Consolidamento? No, specializzazione
Secondo Rhines, quindi, il vero cambiamento strutturale vissuto dall’industria dei semiconduttori non porta il nome di consolidamento ma, piuttosto, di specializzazione. Persino le trasformazioni normalmente indotte dalle economie di scala - aziende più grandi per una produzione più efficiente - non sembrano granché applicarsi all’industria dei semiconduttori. Ciò dipende innanzitutto dall’impatto crescente della rivoluzione fabless, che nel 1999 pesava meno dell’8% nelle vendite globali di Ic, mentre nel 2016 è arrivata al 30%. Inoltre, mostrano i dati riportati da Rhines, le aziende con i margini operativi maggiori sono attive principalmente nel settore analogico, società redditizie pur non appartenendo a giganti assoluti. Al tempo stesso, hanno visto aumentare i profitti operativi quelle società che hanno utilizzato le acquisizioni o i disinvestimenti per specializzarsi. Rhines ha ricordato il caso di Texas Instruments, specializzatasi nell’analogico e con oggi un margine operativo del 35%, in crescita di circa 10 punti dall’ultimo disinvestimento e dall’acquisizione di National Semiconductor. Lo stesso vale per Nxp, che si è specializzata nell’automotive e nella security (oggi circa il 90% del suo business), vedendo crescere il margine operativo dal 10% del 2010 al 20% circa del 2016. Un ulteriore esempio è Avago, che si concentra su networking e wireless: la società è passata dalla redditività zero del 2006/07 al 30% di oggi. Al tempo stesso, i dati mostrano che le società che hanno effettuato acquisizioni e disinvestimenti non per specializzarsi ma per differenziare il loro business non sono riuscite a migliorare la redditività come le aziende precedenti.

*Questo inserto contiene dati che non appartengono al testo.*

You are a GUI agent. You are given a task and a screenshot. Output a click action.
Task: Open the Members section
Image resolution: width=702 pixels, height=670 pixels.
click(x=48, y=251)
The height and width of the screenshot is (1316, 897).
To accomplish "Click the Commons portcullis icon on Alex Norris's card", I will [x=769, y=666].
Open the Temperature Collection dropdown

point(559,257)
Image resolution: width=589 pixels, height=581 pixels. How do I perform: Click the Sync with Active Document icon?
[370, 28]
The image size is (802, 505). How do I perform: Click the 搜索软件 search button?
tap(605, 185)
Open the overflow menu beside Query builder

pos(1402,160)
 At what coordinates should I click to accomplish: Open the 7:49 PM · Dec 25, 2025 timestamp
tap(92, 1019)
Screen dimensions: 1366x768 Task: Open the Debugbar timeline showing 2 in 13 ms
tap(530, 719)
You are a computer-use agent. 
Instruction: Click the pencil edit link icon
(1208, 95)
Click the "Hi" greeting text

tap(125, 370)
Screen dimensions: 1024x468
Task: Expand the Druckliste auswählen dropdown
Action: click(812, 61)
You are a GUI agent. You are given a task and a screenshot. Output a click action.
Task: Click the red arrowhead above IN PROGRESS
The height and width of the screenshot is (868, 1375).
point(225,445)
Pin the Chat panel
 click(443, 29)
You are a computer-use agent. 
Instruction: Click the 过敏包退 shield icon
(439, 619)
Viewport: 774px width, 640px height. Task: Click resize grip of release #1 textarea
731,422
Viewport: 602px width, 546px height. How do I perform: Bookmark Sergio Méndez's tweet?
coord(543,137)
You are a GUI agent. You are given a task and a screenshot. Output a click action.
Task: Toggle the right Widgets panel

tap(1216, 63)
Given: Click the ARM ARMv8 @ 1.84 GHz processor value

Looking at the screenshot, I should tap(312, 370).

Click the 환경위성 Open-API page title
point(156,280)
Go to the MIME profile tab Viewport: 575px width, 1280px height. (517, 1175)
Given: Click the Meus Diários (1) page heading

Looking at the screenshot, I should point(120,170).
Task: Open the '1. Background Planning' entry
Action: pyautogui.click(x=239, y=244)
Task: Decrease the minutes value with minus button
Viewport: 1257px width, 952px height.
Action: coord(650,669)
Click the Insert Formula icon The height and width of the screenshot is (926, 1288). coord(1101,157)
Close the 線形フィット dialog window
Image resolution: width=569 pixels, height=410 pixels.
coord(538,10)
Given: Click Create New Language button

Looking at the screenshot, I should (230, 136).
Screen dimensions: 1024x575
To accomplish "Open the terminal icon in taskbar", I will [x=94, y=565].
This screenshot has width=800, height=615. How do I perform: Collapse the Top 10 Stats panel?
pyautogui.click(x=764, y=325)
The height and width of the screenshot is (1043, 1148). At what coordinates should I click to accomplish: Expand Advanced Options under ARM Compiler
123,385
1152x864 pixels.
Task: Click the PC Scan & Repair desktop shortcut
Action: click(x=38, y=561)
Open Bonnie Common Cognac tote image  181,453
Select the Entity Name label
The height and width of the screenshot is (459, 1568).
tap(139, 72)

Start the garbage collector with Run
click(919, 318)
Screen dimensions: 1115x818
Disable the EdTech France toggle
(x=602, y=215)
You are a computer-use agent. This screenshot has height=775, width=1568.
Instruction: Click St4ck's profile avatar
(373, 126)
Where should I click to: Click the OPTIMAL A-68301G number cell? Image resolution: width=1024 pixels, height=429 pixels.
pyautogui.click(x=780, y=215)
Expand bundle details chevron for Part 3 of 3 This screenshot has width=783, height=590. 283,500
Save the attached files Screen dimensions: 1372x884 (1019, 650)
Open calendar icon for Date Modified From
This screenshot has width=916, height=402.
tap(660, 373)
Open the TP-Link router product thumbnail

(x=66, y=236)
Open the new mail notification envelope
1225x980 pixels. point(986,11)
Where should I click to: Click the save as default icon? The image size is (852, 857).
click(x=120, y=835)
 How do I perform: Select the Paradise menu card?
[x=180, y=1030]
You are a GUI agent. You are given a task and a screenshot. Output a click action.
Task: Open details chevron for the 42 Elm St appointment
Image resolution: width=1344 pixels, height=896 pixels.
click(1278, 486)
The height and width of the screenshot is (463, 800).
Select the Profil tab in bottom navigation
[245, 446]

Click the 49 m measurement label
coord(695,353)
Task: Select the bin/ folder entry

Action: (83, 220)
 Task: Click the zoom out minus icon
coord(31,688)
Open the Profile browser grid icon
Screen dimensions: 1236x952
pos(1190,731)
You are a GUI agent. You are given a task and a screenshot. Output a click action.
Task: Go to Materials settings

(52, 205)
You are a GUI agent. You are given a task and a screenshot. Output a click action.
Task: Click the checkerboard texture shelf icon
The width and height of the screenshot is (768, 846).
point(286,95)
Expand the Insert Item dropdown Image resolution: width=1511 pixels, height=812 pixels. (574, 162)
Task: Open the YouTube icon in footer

È il caso sia di Intel che di Microsemi.
Cosa accadrà domani
Insomma, sottolinea Rhines, a guidare l’attuale ondata di fusioni sono soprattutto il basso costo del denaro, oltre che l’obiettivo di specializzarsi. Per quanto riguarda il primo fattore, secondo Rhines già nel 2017 le operazioni di fusione torneranno ai consueti livelli, quelli precedenti il biennio “sui generis” 2015 - 2016. Quello che invece non cambierà sarà la tensione alla specializzazione. Un esempio su tutti, ricorda Rhines: entro il 2018 Nxp avrà raddoppiato il proprio focus sull’automotive, che in quell’anno salirà fino a più del 40%, contro il 20% del 2014. Quindi, la conclusione di Rhines è che il consolidamento è limitato fondamentalmente alle prime dieci società. Guardando ai primi 50, si tratta addirittura di un processo neppure minimamente riscontrabile. Infine, non si può neppure parlare di economie di scala, semmai di ragioni finanziarie e di specializzazione. Ultima e buona notizia, gli investimenti in ricerca e sviluppo continuano ad aumentare, seppure leggermente.